## Requirement
Here are some entries. Print them exactly as they are.

## Entries supplied
▼

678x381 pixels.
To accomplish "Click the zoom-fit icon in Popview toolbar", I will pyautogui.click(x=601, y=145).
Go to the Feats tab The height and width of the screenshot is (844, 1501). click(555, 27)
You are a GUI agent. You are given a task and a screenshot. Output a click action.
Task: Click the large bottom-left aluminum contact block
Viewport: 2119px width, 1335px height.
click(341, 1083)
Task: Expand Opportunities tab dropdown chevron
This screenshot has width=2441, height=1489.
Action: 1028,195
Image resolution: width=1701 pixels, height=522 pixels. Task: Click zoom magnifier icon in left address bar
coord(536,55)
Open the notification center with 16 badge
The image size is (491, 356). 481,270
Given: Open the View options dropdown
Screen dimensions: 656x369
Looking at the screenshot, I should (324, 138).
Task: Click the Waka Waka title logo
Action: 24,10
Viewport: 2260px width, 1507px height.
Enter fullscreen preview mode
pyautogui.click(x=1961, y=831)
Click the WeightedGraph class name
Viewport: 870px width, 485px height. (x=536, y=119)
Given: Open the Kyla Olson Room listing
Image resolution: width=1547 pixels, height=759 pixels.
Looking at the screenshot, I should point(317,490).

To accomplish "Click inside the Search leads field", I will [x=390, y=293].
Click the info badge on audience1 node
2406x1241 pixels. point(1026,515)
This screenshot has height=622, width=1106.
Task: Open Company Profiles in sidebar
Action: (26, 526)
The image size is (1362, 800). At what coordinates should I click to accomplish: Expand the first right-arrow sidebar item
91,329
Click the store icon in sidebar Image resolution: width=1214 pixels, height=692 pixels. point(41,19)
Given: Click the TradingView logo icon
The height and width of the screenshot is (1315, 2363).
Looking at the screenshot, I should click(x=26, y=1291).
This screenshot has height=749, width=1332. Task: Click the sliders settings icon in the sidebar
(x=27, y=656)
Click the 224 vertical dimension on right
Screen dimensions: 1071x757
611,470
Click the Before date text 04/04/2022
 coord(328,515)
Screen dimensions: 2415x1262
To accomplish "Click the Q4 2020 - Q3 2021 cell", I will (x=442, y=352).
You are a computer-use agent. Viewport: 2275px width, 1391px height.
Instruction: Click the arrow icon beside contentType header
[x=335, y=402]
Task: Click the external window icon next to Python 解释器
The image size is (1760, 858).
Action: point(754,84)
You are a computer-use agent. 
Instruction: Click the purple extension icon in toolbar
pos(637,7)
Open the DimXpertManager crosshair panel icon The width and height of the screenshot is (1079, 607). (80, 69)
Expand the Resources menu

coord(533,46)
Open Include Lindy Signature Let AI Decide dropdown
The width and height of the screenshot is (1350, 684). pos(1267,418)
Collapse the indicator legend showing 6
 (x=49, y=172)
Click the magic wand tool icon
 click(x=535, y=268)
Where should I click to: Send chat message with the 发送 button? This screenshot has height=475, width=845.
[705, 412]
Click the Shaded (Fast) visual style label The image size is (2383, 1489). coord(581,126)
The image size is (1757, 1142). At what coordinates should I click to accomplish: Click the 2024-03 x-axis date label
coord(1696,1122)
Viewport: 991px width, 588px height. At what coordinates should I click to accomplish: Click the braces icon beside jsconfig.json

▲

## Answer to the exercise
678x381 pixels.
To accomplish "Click the zoom-fit icon in Popview toolbar", I will pyautogui.click(x=601, y=145).
Go to the Feats tab The height and width of the screenshot is (844, 1501). click(555, 27)
You are a GUI agent. You are given a task and a screenshot. Output a click action.
Task: Click the large bottom-left aluminum contact block
Viewport: 2119px width, 1335px height.
click(341, 1083)
Task: Expand Opportunities tab dropdown chevron
This screenshot has width=2441, height=1489.
Action: 1028,195
Image resolution: width=1701 pixels, height=522 pixels. Task: Click zoom magnifier icon in left address bar
coord(536,55)
Open the notification center with 16 badge
The image size is (491, 356). 481,270
Given: Open the View options dropdown
Screen dimensions: 656x369
Looking at the screenshot, I should (324, 138).
Task: Click the Waka Waka title logo
Action: 24,10
Viewport: 2260px width, 1507px height.
Enter fullscreen preview mode
pyautogui.click(x=1961, y=831)
Click the WeightedGraph class name
Viewport: 870px width, 485px height. (x=536, y=119)
Given: Open the Kyla Olson Room listing
Image resolution: width=1547 pixels, height=759 pixels.
Looking at the screenshot, I should point(317,490).

To accomplish "Click inside the Search leads field", I will [x=390, y=293].
Click the info badge on audience1 node
2406x1241 pixels. point(1026,515)
This screenshot has height=622, width=1106.
Task: Open Company Profiles in sidebar
Action: (26, 526)
The image size is (1362, 800). At what coordinates should I click to accomplish: Expand the first right-arrow sidebar item
91,329
Click the store icon in sidebar Image resolution: width=1214 pixels, height=692 pixels. point(41,19)
Given: Click the TradingView logo icon
The height and width of the screenshot is (1315, 2363).
Looking at the screenshot, I should click(x=26, y=1291).
This screenshot has height=749, width=1332. Task: Click the sliders settings icon in the sidebar
(x=27, y=656)
Click the 224 vertical dimension on right
Screen dimensions: 1071x757
611,470
Click the Before date text 04/04/2022
 coord(328,515)
Screen dimensions: 2415x1262
To accomplish "Click the Q4 2020 - Q3 2021 cell", I will (x=442, y=352).
You are a computer-use agent. Viewport: 2275px width, 1391px height.
Instruction: Click the arrow icon beside contentType header
[x=335, y=402]
Task: Click the external window icon next to Python 解释器
The image size is (1760, 858).
Action: point(754,84)
You are a computer-use agent. 
Instruction: Click the purple extension icon in toolbar
pos(637,7)
Open the DimXpertManager crosshair panel icon The width and height of the screenshot is (1079, 607). (80, 69)
Expand the Resources menu

coord(533,46)
Open Include Lindy Signature Let AI Decide dropdown
The width and height of the screenshot is (1350, 684). pos(1267,418)
Collapse the indicator legend showing 6
 (x=49, y=172)
Click the magic wand tool icon
 click(x=535, y=268)
Where should I click to: Send chat message with the 发送 button? This screenshot has height=475, width=845.
[705, 412]
Click the Shaded (Fast) visual style label The image size is (2383, 1489). coord(581,126)
The image size is (1757, 1142). At what coordinates should I click to accomplish: Click the 2024-03 x-axis date label
coord(1696,1122)
Viewport: 991px width, 588px height. At what coordinates should I click to accomplish: Click the braces icon beside jsconfig.json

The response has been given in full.